Past vs Future

There's a photograph I have of me at school in 1993.  I only recognise a handful of the kids in the photograph, the rest changed classes over the years or I have completely forgotten who they are.  When I look at the photograph however, I don't just see the kids in it, I see what they grew up to become, and in one or two instances that wasn't anything good.  Of the kids in the photograph there is one in particular I know of who went on to commit murder and he went to jail for it.  Looking at the photograph however there's no indication of any of that, what he did or what anyone else did.

We can know our past, sometimes not in its entirety but we know most of what happened to us.  We can know our present, again, sometimes not in its entirety as there can be things that we are blind to even now.  When it comes to our futures, we can't know for certain what they will hold, not for us nor for anyone else.  There are very few things in life we know are certain and most of them are pretty grim.  There always comes a question when you speak of the past, of what you would have done had you known then what you know now.  The difficult part of that question comes from whether or not we believe we can alter the future.

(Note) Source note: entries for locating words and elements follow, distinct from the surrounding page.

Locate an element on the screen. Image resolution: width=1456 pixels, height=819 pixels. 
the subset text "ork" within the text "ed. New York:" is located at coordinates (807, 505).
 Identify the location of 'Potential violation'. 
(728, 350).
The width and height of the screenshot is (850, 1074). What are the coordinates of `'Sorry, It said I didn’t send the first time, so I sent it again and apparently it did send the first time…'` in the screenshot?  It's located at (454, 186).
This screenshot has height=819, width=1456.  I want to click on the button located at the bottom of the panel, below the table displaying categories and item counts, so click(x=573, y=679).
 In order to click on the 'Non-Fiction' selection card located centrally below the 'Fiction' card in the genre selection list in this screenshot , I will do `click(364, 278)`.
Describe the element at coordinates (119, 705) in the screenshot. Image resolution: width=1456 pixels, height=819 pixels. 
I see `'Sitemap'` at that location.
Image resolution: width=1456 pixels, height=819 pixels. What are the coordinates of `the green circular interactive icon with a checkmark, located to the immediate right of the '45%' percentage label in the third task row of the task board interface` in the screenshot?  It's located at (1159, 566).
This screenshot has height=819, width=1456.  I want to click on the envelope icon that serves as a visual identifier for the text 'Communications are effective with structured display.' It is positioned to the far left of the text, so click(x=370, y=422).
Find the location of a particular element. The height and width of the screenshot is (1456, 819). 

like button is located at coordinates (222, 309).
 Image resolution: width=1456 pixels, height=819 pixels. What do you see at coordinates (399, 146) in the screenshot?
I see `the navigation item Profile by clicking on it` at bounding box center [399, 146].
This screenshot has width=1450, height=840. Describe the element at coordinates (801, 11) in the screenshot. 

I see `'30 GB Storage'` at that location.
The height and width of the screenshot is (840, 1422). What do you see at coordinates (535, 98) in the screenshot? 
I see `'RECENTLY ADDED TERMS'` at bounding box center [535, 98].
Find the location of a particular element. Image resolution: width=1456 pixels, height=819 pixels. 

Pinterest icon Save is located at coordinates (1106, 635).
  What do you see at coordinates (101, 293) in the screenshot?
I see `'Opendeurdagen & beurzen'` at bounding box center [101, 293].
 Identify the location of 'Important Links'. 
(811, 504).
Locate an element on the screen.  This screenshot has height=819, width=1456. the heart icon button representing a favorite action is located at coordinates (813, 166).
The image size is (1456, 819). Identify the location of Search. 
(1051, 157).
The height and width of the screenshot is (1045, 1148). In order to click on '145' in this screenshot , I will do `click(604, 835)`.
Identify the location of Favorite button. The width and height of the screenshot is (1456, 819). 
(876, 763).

There's a tweet I saw long ago saying how everyone thinks if they went back in time they would be paranoid about changing the present by doing something small like stepping on a bug, and yet we don't worry about the future here in our present, we don't think about massive changes in our future happening because of small actions we make here in the moment.  To believe that you could not change history no matter what you did if you went back in time, is to believe that your future cannot be changed no matter what you do.  There's a greater will to believe this is true of the past and present than there is of the present and the future.  The question is why?

Perhaps the question simply comes down to probability.  We don't believe the possibility for us to go back in time is ever likely to happen and so because the circumstances are improbable we are much more willing to accept them as fixed.  Whereas the flip-side is the present day, where the probability that you would be able to change the future seems a certainty to us, because we can take any action we want here in the moment and that will have an effect on our future.  We know we can change the present for certain so we refuse to accept the future as something certain.  Yet the real question isn't one being asked in the moment but one being asked in hindsight, in other words it is a question that can only be answered in the future, not here and now.

Consider if you will, a person who approaches you today, and claims to be your future self.  Would you heed any warning they gave you?  Assuming you could verify it is indeed them, and they do indeed have knowledge of future events.  Would you actually listen?  Consider the thing you want more than anything right now, whatever gives you the greatest pleasure and joy in your life, would you give it up if they told you that you should?